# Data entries
((

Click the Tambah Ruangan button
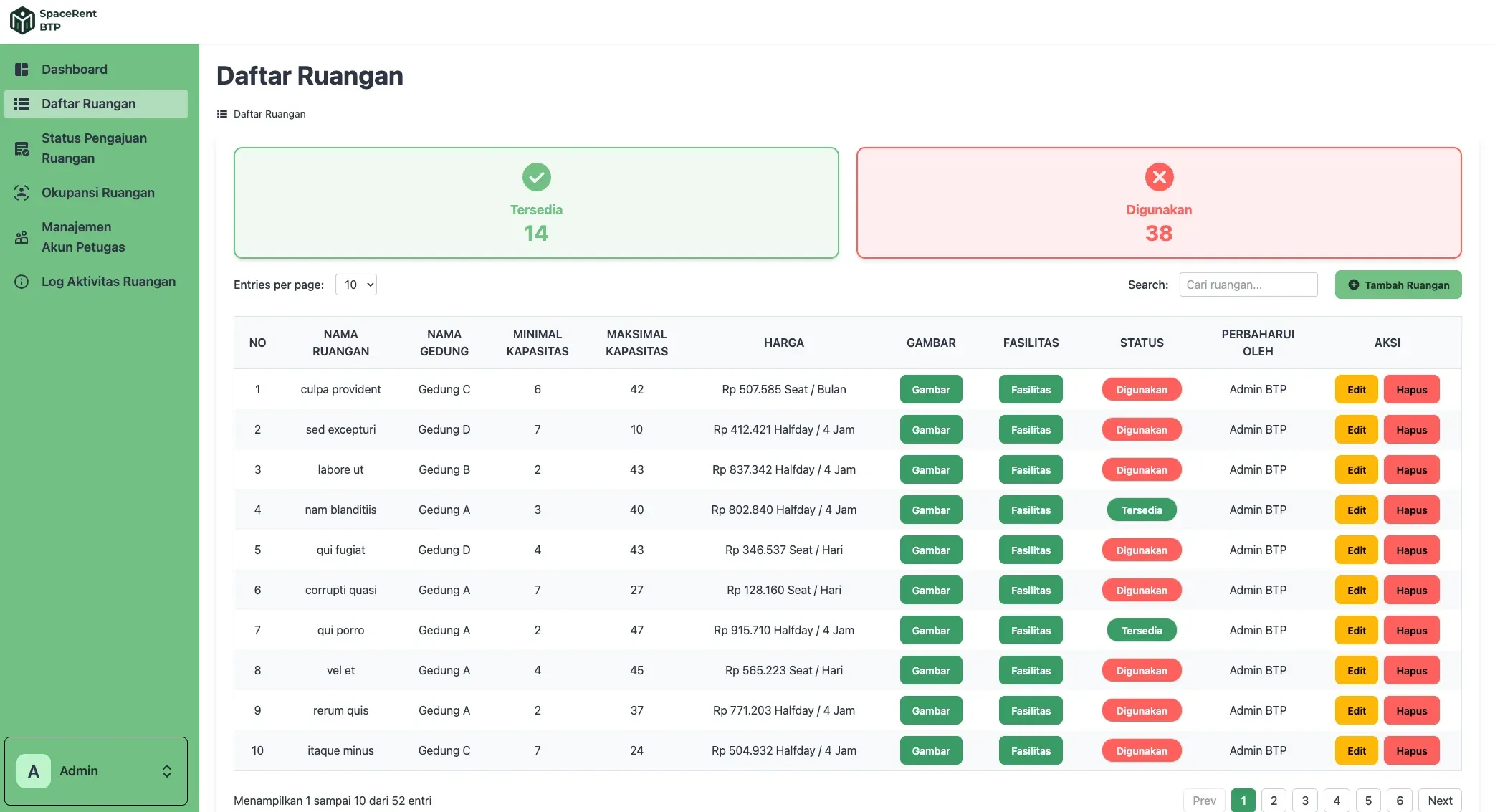 coord(1398,285)
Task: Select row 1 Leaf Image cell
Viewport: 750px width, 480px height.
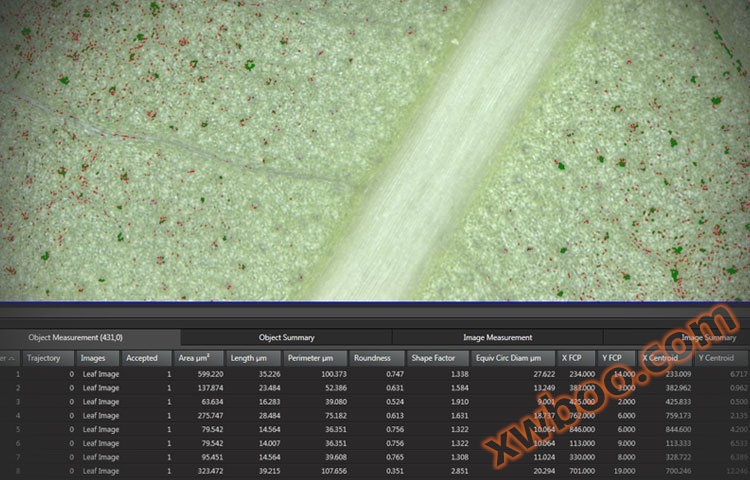Action: click(100, 374)
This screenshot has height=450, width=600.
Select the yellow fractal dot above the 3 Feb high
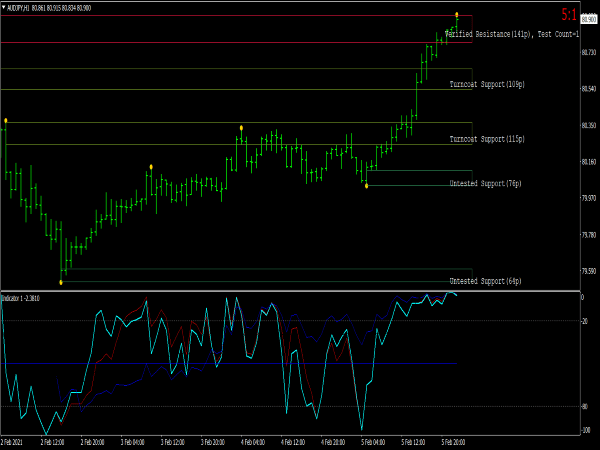[x=150, y=166]
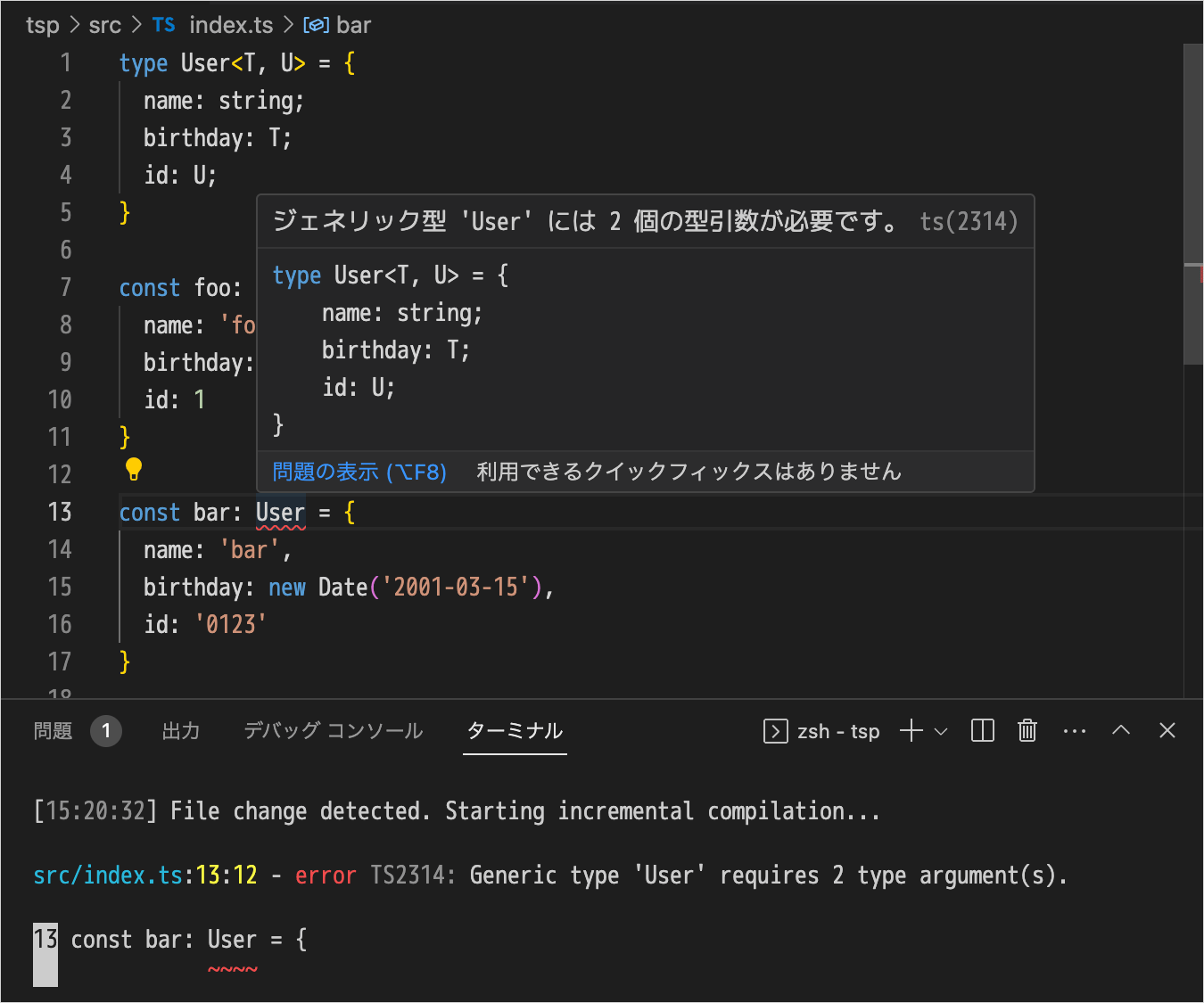Click the lightbulb quick fix icon
This screenshot has width=1204, height=1003.
point(134,469)
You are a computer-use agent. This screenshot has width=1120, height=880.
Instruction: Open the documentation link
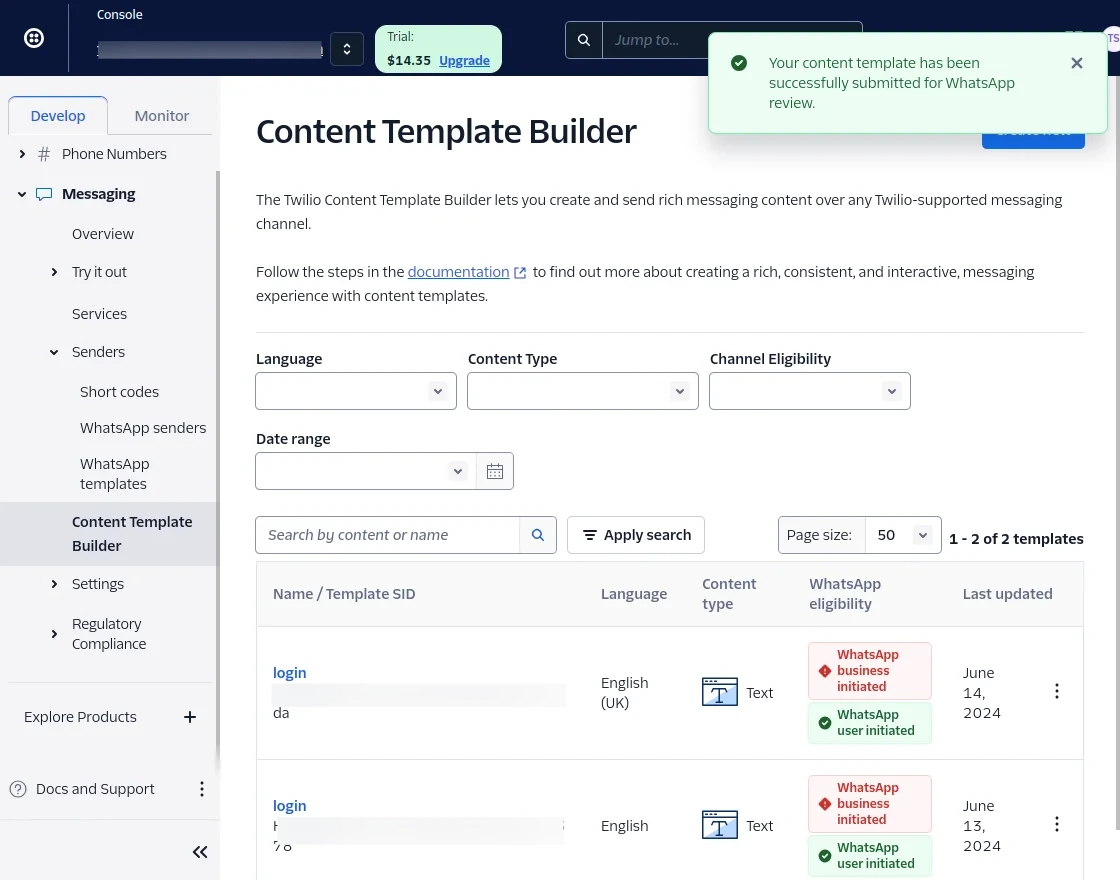[458, 271]
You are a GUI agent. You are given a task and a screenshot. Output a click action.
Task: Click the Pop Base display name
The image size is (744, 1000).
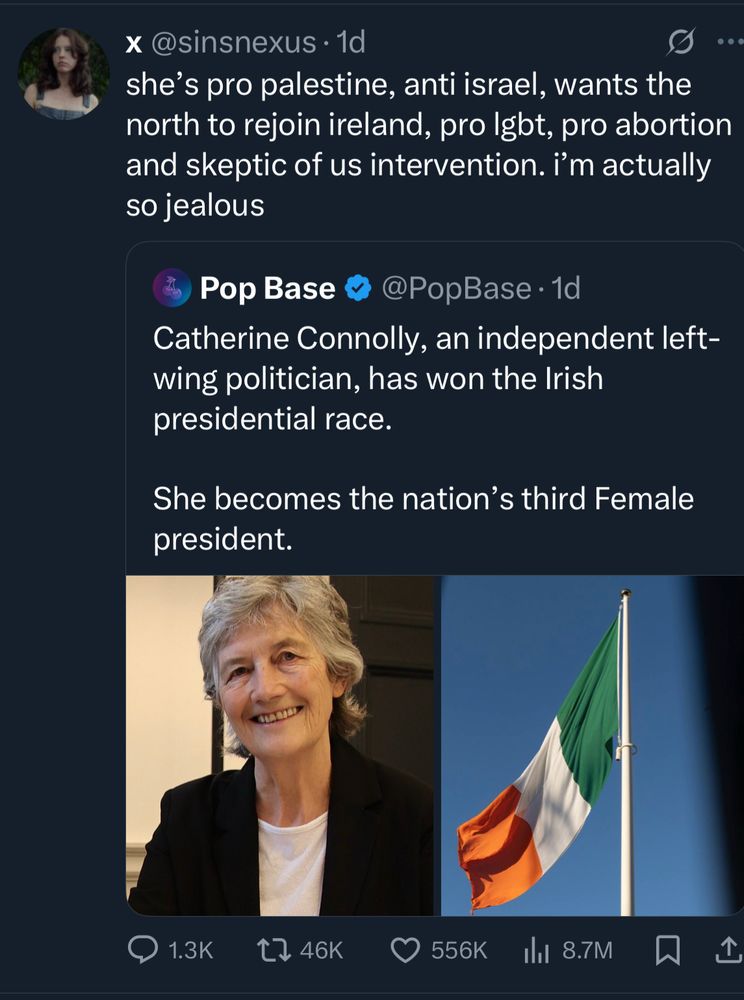267,289
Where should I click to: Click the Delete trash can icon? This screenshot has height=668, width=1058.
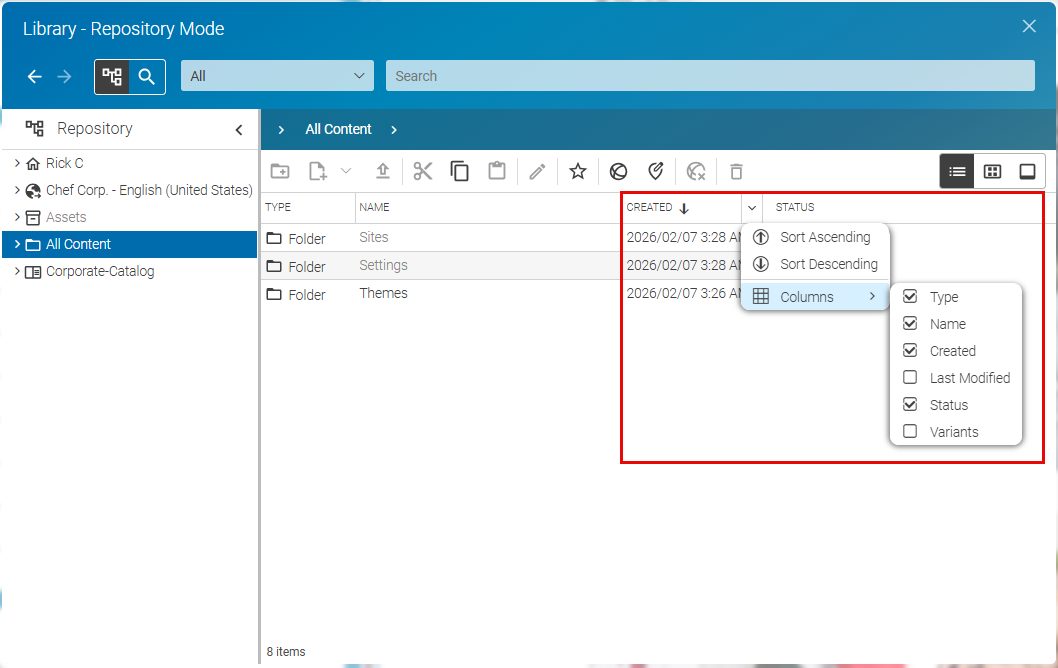tap(736, 171)
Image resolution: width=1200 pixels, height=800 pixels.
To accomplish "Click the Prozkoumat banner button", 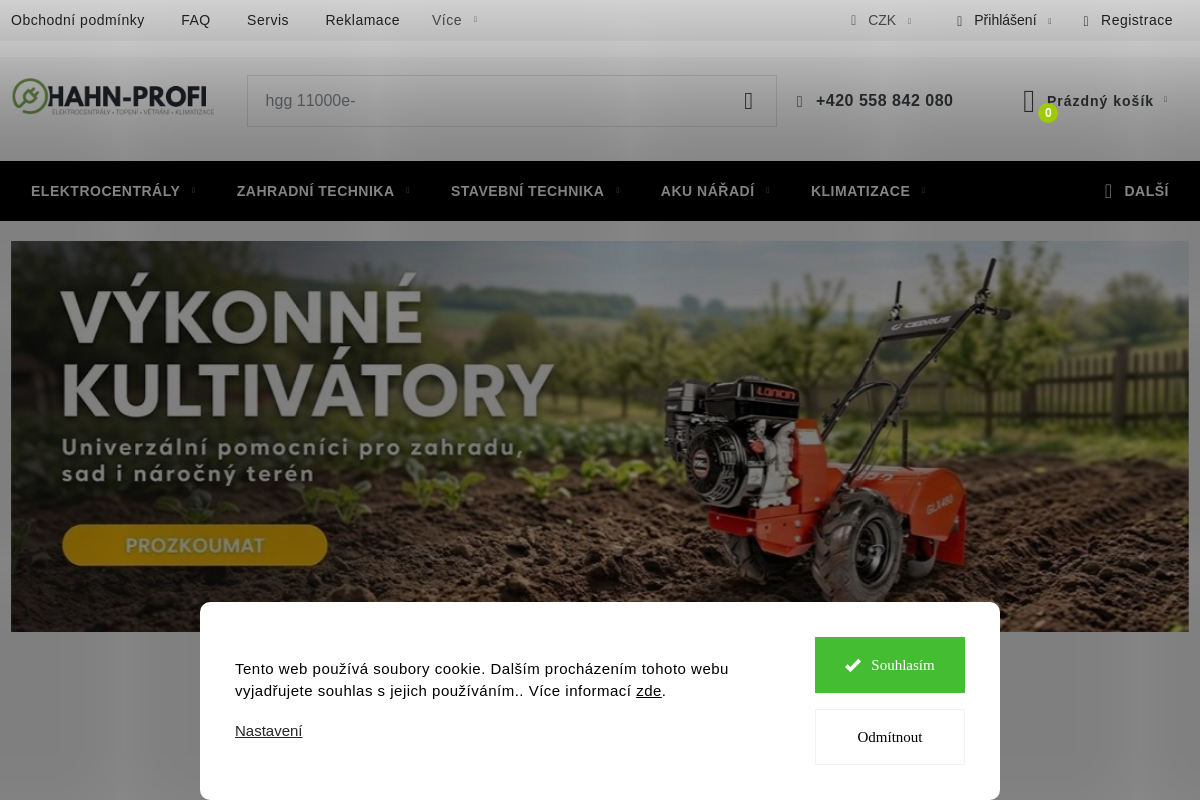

))

# Task instructions
Set down a word-for-word copy of the records, dropping any picture.

# Result below
Click the Tambah Ruangan button
 coord(1398,285)
Task: Select row 1 Leaf Image cell
Viewport: 750px width, 480px height.
Action: click(100, 374)
This screenshot has height=450, width=600.
Select the yellow fractal dot above the 3 Feb high
[x=150, y=166]
Click the lightbulb quick fix icon
This screenshot has width=1204, height=1003.
point(134,469)
You are a computer-use agent. This screenshot has width=1120, height=880.
Instruction: Open the documentation link
[458, 271]
You are a GUI agent. You are given a task and a screenshot. Output a click action.
Task: Click the Pop Base display name
The image size is (744, 1000).
267,289
Where should I click to: Click the Delete trash can icon? This screenshot has height=668, width=1058.
tap(736, 171)
Image resolution: width=1200 pixels, height=800 pixels.
To accomplish "Click the Prozkoumat banner button", 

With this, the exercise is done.